- [Problem to solve]:
If a line in the listing carries the word "Powered", return a copy of that line.
------------------------------------------------------------------------
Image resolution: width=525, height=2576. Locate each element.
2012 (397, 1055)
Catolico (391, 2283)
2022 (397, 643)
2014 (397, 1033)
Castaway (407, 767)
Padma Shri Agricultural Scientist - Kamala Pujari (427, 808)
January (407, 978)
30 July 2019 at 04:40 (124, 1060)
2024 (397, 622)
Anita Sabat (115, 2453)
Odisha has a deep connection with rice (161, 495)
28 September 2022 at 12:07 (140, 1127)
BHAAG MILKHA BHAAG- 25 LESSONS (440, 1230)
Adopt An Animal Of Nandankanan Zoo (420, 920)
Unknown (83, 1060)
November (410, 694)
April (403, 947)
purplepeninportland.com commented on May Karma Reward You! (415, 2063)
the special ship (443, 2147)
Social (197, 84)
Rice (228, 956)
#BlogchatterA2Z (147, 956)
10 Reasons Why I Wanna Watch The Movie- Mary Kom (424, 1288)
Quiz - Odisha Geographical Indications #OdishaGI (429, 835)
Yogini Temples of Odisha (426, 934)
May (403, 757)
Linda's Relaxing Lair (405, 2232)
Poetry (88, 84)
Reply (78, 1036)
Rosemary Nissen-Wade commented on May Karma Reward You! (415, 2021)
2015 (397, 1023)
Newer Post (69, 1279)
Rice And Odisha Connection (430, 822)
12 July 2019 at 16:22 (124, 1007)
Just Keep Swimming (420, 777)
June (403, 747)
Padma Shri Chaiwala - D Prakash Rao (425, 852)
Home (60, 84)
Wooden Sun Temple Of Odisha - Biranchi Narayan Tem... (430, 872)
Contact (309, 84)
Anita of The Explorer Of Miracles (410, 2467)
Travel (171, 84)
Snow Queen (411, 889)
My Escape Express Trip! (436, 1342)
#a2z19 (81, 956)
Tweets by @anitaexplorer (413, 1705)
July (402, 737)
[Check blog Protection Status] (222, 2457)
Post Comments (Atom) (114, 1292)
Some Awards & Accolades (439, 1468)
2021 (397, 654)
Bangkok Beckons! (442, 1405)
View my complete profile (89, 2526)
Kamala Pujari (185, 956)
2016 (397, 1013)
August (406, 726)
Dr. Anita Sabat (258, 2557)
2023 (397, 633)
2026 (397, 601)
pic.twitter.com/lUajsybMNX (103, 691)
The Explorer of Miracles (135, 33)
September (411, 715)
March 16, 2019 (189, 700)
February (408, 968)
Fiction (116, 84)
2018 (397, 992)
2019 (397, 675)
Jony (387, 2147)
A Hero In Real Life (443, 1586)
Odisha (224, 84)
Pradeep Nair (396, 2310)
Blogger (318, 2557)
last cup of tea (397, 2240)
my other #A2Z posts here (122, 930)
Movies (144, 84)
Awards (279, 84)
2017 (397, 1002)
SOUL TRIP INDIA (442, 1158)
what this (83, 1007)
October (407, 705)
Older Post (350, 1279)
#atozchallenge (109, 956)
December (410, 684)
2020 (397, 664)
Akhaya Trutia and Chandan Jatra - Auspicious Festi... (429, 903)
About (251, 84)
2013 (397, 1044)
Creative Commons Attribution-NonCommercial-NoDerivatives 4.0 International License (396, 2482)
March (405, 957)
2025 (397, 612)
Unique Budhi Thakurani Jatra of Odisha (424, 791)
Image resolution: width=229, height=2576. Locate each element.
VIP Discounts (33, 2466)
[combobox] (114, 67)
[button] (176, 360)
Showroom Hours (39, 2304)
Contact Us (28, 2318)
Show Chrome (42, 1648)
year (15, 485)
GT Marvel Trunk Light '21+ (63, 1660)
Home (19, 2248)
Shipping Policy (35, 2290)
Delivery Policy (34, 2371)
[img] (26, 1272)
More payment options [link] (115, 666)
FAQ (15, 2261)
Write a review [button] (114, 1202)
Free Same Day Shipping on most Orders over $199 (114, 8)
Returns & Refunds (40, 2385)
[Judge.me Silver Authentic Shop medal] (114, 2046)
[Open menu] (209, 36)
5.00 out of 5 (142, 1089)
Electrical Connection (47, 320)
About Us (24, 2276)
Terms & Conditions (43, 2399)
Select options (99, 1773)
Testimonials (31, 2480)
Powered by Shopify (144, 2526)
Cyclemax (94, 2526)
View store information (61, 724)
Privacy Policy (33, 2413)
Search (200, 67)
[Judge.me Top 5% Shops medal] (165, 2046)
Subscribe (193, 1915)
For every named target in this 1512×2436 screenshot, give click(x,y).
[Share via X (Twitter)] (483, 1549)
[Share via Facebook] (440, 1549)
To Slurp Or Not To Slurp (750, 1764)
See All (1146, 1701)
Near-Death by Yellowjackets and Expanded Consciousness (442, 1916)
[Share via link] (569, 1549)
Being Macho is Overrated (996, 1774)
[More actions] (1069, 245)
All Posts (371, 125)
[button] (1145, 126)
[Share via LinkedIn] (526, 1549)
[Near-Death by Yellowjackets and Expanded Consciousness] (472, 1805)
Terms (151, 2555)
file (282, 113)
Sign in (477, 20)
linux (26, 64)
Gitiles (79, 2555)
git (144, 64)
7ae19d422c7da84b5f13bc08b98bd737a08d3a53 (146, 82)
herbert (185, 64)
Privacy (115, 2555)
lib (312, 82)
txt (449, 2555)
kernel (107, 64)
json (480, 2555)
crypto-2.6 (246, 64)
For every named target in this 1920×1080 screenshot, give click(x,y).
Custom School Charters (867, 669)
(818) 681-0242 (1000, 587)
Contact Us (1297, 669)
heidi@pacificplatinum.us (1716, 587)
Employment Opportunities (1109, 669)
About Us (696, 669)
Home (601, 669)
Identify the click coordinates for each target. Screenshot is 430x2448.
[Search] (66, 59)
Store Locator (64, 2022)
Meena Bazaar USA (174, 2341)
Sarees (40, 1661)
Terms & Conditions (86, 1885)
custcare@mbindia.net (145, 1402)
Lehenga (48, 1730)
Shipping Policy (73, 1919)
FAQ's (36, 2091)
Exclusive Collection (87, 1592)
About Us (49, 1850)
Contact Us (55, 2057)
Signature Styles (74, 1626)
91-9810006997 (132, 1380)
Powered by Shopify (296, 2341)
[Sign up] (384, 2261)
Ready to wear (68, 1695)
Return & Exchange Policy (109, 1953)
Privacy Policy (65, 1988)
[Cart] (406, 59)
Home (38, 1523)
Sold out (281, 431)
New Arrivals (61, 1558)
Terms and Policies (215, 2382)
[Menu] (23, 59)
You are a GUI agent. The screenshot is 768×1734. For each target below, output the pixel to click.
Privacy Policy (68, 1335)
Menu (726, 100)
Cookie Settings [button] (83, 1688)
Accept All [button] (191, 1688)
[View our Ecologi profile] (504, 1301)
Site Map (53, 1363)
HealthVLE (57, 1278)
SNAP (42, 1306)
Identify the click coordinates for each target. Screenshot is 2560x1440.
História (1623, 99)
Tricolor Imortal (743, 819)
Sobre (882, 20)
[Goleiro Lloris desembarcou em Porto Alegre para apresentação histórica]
------------------------------------------------------------------------
- [Answer to this problem]:
Powered by Shopify (144, 2526)
Powered by Shopify (296, 2341)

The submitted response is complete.